For a kid in the 18th or 19th Century, a big, white puffball sprouting in a pasture was just too tempting to ignore. Perhaps presaging their descendants’ interest in football and soccer, youngsters would invariably give the “ball” a good, swift kick. The reward was the namesake puff: A thick cloud of more than a trillion spores could burst from a ripe puffball.

The kicker probably did the fungus a favor, for the spores are its seeds and the kick cast the fate of future generations to the wind. Odds of success for a microscopic spore are slim, however, for its chances of creating a new Giant Puffball are literally one in billions.

Tuesday, September 19, 2006

Bounty from above

They say that tall oaks from little acorns grow. Judging from this year’s acorn supply, the region will be well-forested in the future.

Oaks occasionally generate bountiful acorn crops – and many years, produce not a nut.

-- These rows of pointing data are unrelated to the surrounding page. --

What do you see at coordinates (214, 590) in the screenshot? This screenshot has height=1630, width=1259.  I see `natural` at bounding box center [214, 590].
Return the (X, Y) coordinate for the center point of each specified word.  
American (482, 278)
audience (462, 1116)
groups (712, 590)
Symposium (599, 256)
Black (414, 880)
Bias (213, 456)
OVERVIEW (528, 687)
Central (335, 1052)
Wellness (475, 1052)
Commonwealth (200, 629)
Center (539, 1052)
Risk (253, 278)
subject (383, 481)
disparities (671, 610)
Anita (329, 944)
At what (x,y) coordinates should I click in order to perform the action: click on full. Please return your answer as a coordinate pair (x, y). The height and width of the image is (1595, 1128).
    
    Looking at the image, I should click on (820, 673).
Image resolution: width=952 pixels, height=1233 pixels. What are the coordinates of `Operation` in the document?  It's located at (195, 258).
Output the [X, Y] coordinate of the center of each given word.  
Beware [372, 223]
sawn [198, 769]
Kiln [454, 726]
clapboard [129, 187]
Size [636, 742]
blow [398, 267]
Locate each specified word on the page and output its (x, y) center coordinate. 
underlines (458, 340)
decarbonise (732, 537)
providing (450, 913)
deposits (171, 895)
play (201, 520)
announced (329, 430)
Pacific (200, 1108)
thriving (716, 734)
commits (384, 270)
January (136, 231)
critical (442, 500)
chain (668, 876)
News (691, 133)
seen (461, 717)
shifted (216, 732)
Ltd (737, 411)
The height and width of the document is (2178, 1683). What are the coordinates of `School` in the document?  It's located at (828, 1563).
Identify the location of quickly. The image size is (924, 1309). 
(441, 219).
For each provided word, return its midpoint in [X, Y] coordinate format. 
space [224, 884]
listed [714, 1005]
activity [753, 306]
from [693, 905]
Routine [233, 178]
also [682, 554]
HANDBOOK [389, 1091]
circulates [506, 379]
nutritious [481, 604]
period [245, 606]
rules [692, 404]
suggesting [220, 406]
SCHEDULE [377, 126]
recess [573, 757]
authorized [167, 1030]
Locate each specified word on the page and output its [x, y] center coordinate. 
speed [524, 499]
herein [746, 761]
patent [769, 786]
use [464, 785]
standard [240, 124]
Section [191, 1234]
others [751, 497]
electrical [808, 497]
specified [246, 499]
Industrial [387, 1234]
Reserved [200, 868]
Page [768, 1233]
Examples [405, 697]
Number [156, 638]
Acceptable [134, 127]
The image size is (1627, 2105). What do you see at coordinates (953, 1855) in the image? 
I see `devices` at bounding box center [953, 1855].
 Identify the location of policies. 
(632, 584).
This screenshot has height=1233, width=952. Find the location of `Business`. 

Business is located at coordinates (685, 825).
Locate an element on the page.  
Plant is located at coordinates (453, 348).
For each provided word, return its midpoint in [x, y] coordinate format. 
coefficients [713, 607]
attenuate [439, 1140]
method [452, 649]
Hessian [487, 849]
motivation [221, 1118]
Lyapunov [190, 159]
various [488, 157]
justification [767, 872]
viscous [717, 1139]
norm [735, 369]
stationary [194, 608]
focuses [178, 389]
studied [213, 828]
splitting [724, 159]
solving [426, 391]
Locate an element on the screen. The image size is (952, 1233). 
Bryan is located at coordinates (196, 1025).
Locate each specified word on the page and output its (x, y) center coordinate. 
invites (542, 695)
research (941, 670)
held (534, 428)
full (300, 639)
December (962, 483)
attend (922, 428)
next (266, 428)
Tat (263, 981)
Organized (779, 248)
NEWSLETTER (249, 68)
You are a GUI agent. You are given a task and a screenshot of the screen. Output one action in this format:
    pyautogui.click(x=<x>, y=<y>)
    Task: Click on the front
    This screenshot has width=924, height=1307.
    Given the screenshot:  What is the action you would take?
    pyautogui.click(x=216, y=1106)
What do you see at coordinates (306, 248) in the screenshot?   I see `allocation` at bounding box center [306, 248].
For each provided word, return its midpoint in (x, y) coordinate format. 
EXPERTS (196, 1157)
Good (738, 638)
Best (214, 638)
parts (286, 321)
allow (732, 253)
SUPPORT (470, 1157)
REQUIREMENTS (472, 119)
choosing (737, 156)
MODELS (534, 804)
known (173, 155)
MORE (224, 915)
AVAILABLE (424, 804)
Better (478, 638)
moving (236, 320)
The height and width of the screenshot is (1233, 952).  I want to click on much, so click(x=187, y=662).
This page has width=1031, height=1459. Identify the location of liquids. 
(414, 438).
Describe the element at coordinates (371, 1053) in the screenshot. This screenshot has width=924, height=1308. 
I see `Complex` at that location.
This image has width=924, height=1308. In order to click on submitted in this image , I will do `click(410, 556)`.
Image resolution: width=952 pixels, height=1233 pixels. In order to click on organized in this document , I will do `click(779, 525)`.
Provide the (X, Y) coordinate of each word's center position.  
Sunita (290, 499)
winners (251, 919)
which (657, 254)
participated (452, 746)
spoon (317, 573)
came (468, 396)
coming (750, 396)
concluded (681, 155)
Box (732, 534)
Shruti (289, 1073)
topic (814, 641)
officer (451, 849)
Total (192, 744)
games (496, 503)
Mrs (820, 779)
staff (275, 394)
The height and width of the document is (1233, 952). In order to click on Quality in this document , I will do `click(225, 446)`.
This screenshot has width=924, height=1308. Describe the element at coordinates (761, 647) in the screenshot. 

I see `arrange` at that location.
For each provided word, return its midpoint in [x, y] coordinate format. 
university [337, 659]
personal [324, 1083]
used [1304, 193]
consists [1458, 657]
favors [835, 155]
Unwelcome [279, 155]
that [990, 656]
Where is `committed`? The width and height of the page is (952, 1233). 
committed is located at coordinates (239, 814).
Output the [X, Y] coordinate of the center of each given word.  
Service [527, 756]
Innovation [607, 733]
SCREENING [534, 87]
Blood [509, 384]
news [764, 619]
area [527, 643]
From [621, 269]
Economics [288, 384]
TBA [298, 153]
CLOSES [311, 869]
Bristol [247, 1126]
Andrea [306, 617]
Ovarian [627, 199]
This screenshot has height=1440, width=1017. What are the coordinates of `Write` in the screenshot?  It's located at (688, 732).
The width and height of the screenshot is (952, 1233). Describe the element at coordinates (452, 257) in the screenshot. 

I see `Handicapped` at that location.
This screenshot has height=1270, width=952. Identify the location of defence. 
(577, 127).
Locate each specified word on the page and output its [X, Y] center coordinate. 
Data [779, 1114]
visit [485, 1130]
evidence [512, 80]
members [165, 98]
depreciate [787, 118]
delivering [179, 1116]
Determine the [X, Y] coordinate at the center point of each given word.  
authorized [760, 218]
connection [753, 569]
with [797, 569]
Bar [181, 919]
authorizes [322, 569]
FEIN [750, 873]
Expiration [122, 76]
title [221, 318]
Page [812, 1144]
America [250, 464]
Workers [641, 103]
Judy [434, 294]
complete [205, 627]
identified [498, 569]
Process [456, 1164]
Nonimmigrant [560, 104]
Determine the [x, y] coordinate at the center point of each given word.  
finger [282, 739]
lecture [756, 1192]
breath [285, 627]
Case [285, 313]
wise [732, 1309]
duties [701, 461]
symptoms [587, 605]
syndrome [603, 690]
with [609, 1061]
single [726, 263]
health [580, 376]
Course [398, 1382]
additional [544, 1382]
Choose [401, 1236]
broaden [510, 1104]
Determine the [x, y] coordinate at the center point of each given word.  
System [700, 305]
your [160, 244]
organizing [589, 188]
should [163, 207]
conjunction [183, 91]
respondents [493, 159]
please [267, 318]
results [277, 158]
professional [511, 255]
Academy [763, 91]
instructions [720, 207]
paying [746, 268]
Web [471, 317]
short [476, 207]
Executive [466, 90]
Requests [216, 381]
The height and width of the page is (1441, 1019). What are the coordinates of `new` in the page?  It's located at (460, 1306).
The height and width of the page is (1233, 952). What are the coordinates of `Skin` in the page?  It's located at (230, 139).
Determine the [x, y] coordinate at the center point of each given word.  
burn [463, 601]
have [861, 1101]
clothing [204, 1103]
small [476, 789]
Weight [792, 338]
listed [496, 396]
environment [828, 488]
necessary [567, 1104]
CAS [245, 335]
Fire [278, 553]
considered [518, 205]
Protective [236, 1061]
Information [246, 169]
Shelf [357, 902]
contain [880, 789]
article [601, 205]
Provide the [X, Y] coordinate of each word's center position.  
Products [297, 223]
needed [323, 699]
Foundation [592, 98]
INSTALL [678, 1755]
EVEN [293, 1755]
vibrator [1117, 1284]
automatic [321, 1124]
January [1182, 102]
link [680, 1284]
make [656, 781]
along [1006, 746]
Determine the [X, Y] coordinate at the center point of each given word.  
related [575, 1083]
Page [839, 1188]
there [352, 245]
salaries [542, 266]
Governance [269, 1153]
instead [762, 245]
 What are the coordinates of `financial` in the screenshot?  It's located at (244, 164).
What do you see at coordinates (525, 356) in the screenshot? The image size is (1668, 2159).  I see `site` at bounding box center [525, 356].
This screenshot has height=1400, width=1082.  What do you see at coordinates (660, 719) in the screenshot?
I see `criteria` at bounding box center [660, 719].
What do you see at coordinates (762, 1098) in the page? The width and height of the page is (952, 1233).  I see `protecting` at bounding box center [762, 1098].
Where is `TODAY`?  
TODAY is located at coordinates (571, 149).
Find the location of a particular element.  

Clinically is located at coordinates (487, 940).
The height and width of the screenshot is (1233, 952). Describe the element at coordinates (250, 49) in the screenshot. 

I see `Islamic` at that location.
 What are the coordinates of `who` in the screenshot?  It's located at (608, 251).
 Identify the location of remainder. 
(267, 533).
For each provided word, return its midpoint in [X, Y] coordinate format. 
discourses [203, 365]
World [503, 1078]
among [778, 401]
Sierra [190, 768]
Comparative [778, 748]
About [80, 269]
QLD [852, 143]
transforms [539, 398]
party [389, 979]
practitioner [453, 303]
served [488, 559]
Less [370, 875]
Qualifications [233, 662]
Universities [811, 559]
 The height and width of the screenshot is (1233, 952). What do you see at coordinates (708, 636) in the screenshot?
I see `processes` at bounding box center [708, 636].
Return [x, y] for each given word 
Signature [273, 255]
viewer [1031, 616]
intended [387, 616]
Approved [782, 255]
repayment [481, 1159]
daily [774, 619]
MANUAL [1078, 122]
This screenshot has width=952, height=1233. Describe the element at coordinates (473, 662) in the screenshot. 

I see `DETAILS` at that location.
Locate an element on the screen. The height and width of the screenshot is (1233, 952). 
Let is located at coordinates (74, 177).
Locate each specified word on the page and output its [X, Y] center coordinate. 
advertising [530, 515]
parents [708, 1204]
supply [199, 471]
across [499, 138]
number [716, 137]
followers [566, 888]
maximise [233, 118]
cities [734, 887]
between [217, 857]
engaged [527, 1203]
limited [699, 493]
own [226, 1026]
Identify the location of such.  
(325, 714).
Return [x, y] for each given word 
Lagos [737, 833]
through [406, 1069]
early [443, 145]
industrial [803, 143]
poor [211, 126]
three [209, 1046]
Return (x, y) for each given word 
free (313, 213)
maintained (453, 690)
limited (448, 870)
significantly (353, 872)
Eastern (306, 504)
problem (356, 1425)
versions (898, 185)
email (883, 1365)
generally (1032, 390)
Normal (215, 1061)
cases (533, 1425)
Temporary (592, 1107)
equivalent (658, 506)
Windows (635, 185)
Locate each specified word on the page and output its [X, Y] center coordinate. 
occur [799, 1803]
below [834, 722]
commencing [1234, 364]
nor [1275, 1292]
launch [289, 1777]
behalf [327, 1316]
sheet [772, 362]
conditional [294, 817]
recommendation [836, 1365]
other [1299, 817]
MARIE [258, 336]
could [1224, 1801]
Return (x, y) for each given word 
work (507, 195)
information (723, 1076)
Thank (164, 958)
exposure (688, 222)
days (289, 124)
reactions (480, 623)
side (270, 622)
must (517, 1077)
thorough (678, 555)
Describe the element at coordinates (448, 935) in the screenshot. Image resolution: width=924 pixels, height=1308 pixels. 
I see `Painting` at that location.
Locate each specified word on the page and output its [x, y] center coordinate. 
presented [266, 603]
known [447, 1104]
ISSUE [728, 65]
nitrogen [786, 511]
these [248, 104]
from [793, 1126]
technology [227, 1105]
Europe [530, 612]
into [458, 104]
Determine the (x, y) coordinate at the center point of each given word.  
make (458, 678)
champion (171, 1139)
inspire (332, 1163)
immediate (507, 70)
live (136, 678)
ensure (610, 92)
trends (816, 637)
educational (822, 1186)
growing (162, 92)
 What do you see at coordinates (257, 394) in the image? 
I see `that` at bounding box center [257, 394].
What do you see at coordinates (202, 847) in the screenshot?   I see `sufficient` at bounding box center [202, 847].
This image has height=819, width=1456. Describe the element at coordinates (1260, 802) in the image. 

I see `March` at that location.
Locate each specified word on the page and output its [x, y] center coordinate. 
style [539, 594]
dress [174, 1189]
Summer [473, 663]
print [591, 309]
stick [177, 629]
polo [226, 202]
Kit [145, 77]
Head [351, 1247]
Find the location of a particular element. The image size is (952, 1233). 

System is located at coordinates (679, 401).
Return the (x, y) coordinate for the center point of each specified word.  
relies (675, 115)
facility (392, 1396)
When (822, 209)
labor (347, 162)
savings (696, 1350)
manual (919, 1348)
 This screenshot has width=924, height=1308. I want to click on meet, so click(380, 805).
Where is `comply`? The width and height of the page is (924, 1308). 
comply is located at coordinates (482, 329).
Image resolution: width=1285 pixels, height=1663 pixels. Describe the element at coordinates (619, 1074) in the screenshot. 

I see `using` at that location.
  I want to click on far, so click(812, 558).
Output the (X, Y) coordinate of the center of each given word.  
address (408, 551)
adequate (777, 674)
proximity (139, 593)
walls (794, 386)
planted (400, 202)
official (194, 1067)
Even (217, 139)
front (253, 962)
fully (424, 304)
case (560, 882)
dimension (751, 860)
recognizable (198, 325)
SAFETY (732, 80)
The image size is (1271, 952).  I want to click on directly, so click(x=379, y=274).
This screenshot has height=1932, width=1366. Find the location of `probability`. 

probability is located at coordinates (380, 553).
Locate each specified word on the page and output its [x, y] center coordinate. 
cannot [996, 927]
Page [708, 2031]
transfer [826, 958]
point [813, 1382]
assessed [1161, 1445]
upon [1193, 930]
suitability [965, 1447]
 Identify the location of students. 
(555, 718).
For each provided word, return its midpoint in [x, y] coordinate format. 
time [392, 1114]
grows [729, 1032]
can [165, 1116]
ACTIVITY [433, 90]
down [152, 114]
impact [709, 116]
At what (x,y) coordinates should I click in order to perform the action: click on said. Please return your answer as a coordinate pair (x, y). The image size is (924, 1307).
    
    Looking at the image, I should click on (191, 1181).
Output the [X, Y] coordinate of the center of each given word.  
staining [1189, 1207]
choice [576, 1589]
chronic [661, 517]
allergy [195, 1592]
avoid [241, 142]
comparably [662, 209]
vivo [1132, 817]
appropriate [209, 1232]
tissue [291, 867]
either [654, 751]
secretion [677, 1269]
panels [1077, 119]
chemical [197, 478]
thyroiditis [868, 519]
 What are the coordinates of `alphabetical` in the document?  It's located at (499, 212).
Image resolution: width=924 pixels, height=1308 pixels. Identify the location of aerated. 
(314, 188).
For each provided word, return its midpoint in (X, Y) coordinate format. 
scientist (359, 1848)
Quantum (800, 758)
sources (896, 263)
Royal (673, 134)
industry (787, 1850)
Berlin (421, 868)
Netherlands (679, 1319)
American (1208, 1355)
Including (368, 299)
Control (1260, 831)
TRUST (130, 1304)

Last spring apparently offered ideal conditions for pollinating oak flowers – dry, warm weather.

Of course, most of this year’s bumper crop will be consumed – by nearly 100 kinds of birds and mammals. For creatures as small as a nuthatch or a mouse and as large as a bear and a deer, acorns are a major source of food in the fall. The ebb and flow of populations of such common creatures as Gray Squirrels and Blue Jays are closely related to acorn yields.

With so many fans in nature, you’d think humans would be acorn-eaters, too. In fact, they once were: American Indians and early settlers ate acorns. Today, however, we’ve been spoiled by the sweeter meats of peanuts, cashews, almonds, and other nuts that are also easier to process – and to salt.

Tuesday, September 12, 2006

Fairy rings

Fairy rings are magical places, nearly perfect circles of mushrooms that run from a few to many feet in diameter. Also called fairy circles or pixie rings, they were more often seen in the days when pastures were common and before chemicals and frequent mowing turned lawns into monotonous carpets of green.

A fairy ring marks the edge of an underground growth of fungus, called mycelium. This subterranean body spreads slowly outward, emitting chemicals ahead of it that convert organic matter to food usable by the fungus. When the time is right, the mycelium shoots up mushrooms at its outer edge. Like flowers on plants, they distribute spores that will create future fungi and, perhaps, fairy rings.

That’s the scientific explanation. Folklorists tell more colorful tales of fairies and elves, dancing in circles, wearing down the grass and sparking toadstools to sprout. If you weren’t careful and stepped inside a fairy ring, you might be transported into another world.

More fantastic than folklore is fact, however. There’s a fairy ring in France that’s a half-mile wide and said to be 700 years old!

Monday, September 04, 2006

The hitchhikers

A walk in the woods or across a field at this time of year will often net you a collection of hitchhikers.

Plants like beggars lice, burdock, tick-trefoils, sticktights, and black-burs employ the by-hook-or-by-crook method of navigation. Their seedpods have evolved hooks that latch onto fur or clothing and hitch a ride to a new location, a place possibly suitable for sinking roots. The technique is so efficient that a major international corporation has made billions capturing it in plastic and calling it Velcro.

These plants’ interest in us turns the tables a tad. We humans have found countless uses for plants: as food, clothing, shelter, fuel, medicines, and decorations. How nice it is that at least a few plants have found a use for us.